Friday, September 26, 2008

.NET Framework Common Language Runtime

1. Common Language Runtime (CLR)

Common Language Runtime (CLR) is a run-time environment provided by the .NET Framework , which runs the code and provides services that make the development process easier. CLR is a rich set of features for cross-language development and deployment. CLR supports both Object Oriented Languages as well as procedural languages. CLR provides security, garbage collection, cross language exception handling, cross language inheritance and so on.

1. Garbage Collection (GC) : CLR automatically manages memory in .NET framework. When objects are no longer in use Garbage Collection (GC) automatically releases those memories, which provides efficient memory management.
2. Code Access Security (CAS) : CAS determines whether a piece of code is allowed to run or not and what are the resources that it can use while running. CAS grants rights to program based upon security configuration of machine.
3. Code Verification : This ensures proper code execution and type safety while the code runs. It prevents the source code to perform illegal operation such as accessing invalid memory locations etc.
4. Microsoft Intermediate Language (MSIL) : CLR uses JIT compiler to compile the Intermediate Language code to machine code and then executes. CLR also determines depending on platform what is optimized way of running the IL code.

2. Microsoft Intermediate Language (MSIL)

Microsoft Intermediate Language is a platform independent language that gets compiled into platform dependent executable file or Dynamic Link Library. It is a CPU-independent set of instructions that can be efficiently converted to native code. MSIL includes instructions for loading, storing, initializing, and calling methods on objects, as well as instructions for arithmetic and logical operations, control flow, direct memory access, exception handling, and other operations. Before code can be run, MSIL must be converted to CPU-specific code, by a just-in-time (JIT) compiler. It means .NET compiler can generate code written using any of the CLR languages and finally convert it to the required machine code(native code) depending on the target machine.
3. Just-in-time (JIT) Compiler
A Just-In-Time (JIT) compiler is used to translate the MSIL code into native code during execution time. Before you can run MSIL, it must be converted by a .NET Framework just-in-time (JIT) compiler to native code, which is CPU-specific code that runs on the same computer architecture as the JIT compiler. Because the common language runtime supplies a JIT compiler for each supported CPU architecture, developers can write a set of MSIL that can be JIT-compiled and run on computers with different architectures.
========================================================================
*What is asked*.
1: Could you quote, word for word, the passage of the .NET Common Language Runtime post that opens with the words containing "3. Code Verification" and closes with "memory locations etc."?
2: What might come next in the .NET Common Language Runtime post? Continue it from its final sentence.

*Given information*.
========================================================================
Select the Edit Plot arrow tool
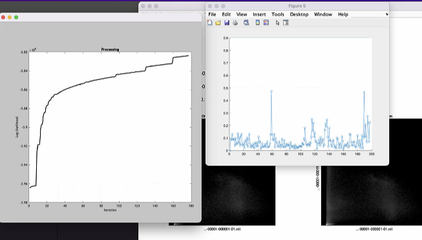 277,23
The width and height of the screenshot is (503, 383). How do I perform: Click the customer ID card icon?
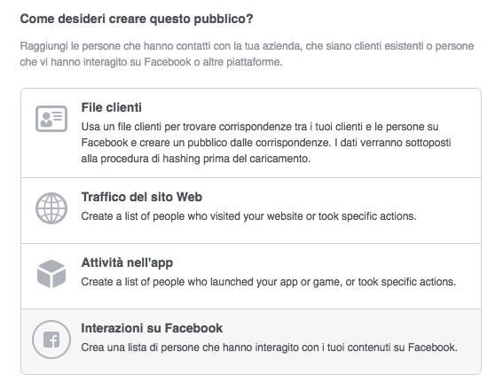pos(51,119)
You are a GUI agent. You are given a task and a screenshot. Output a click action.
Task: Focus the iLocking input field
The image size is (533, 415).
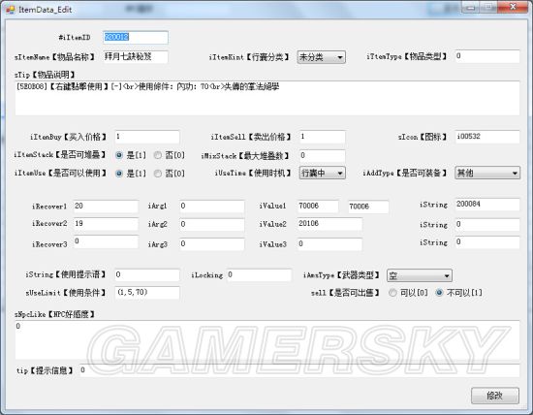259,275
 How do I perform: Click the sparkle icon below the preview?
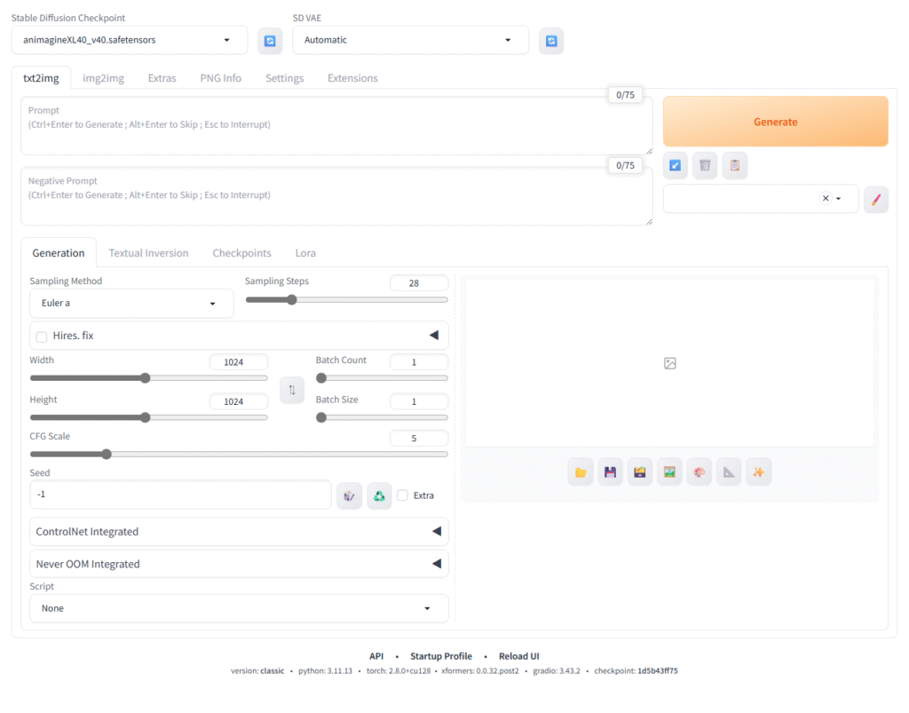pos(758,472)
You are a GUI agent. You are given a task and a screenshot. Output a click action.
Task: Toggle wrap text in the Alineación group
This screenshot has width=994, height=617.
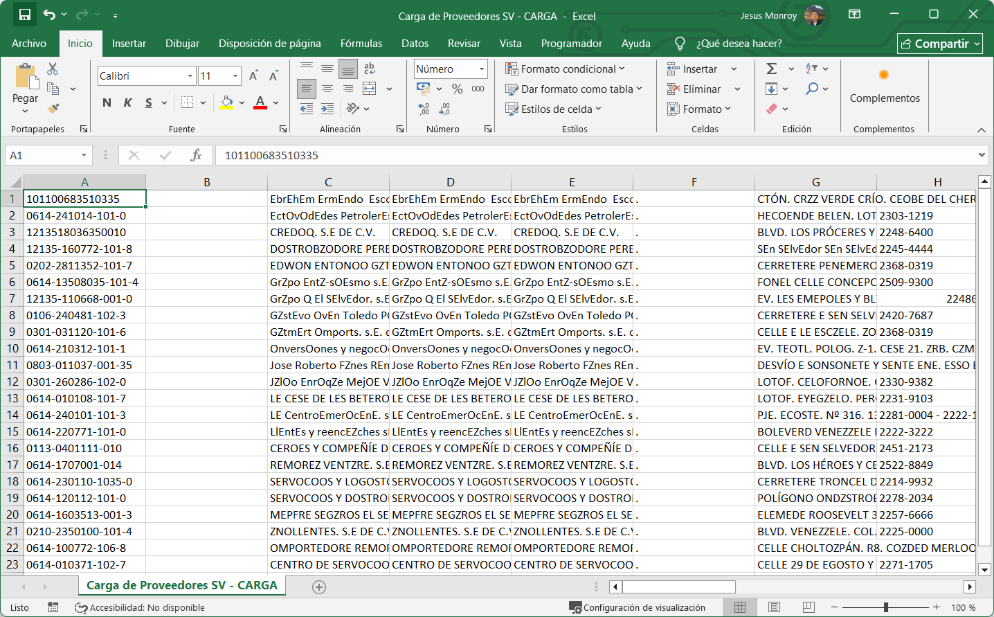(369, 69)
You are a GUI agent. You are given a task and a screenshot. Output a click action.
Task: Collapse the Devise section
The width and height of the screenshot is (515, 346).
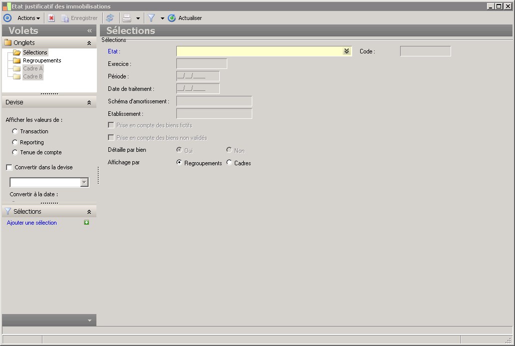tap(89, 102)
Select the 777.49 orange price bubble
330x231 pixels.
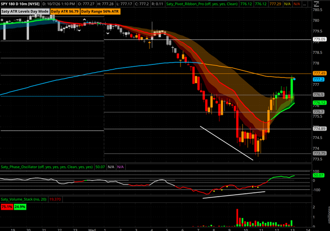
========================================================================
*Expected results*.
1:
3. Code Verification : This ensures proper code execution and type safety while the code runs. It prevents the source code to perform illegal operation such as accessing invalid memory locations etc.

2:
Each method for which MSIL has been generated is JIT-compiled when it is called for the first time, and then run. The next time the method is run, the existing JIT-compiled native code is run.
JIT compilation takes into account the fact that some code might never get called during execution. Rather than using time and memory to convert all the MSIL in a portable executable (PE) file to native code, it converts the MSIL as needed during execution and stores the resulting native code so that it is
accessible for subsequent calls.

As part of compiling MSIL to native code, code must pass a verification process, that examines MSIL and metadata to find out whether the code is type safe.
4. Metadata
When a compiler produces MSIL, it also produces metadata. Metadata describes the types in your code, including the definition of each type, the signatures of each type's members, the members that your code references, and other data that the runtime uses at execution time. The MSIL and metadata are contained in a portable executable (PE) file. The presence of metadata in the file along with the MSIL enables your code to describe itself. The runtime locates and extracts the metadata from the file as needed during execution. Every type and member defined and referenced in a module or assembly is described within metadata. When code is executed, the runtime loads metadata into memory and references it to discover information about code's classes, members, inheritance, and so on.
Metadata provides the following major benefits :
Self-describing files : Common language runtime modules and assemblies are self-describing. A module's metadata contains everything needed to interact with another module. Runtime modules and assemblies do not even require registration with the operating system.
Language interoperability and easier component-based design : Metadata provides all the information required about compiled code for you to inherit a class from a PE file written in a different language. You can create an instance of any class written in any managed language.
Attributes : The .NET Framework allows you to declare specific kinds of metadata, called attributes, in your compiled file. Attributes can be found throughout the .NET Framework and are used to control in more detail how your program behaves at run time.
5. Managed code
Managed code is code that has its execution managed by the runtime. Code that you develop with a language compiler that targets the runtime is called managed code. During execution, managed code receives services such as garbage collection, security, interoperability with unmanaged code, cross-language debugging support, and enhanced deployment and versioning support. Managed code provides information (i.e., metadata) to allow the CLR to locate methods encoded in assembly modules, store and retrieve security information, handle exceptions, and walk the program stack.
Managed code can access both managed data and unmanaged data. Managed data can only be accessed by managed code. CLR automatically handles object layout and manages references to objects, releasing them when they are no longer being used. Objects whose lifetimes are managed in this way are called managed data. Using Garbage collection, CLR allocate and release memory and eliminates some other common programming errors.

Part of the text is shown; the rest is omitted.